*PROBLEM*
Print the data below verbatim, minus images.
***** THE DATA *****
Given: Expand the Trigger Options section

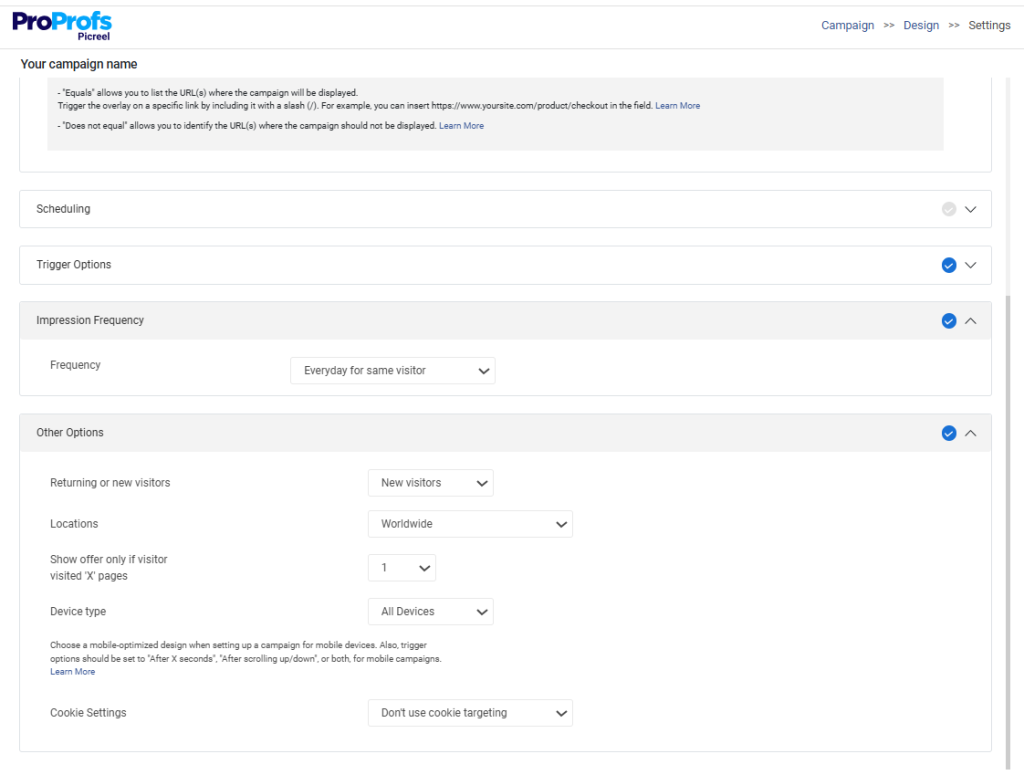Looking at the screenshot, I should (970, 265).
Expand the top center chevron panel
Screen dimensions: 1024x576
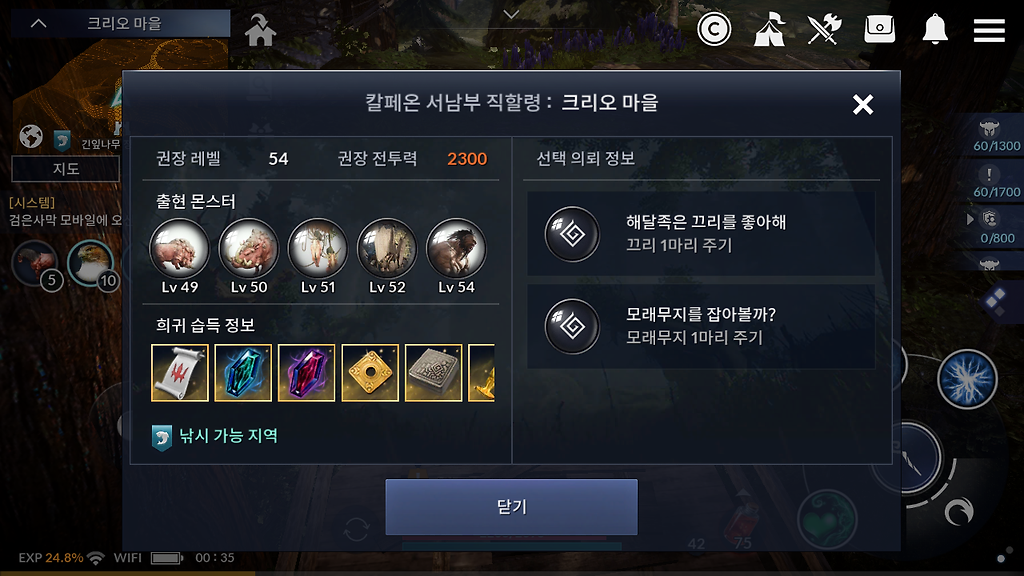(x=511, y=14)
*****
*ANSWER SECTION*
Given: Expand the Trigger Options section

Looking at the screenshot, I should (970, 265).
Expand the top center chevron panel
Screen dimensions: 1024x576
(x=511, y=14)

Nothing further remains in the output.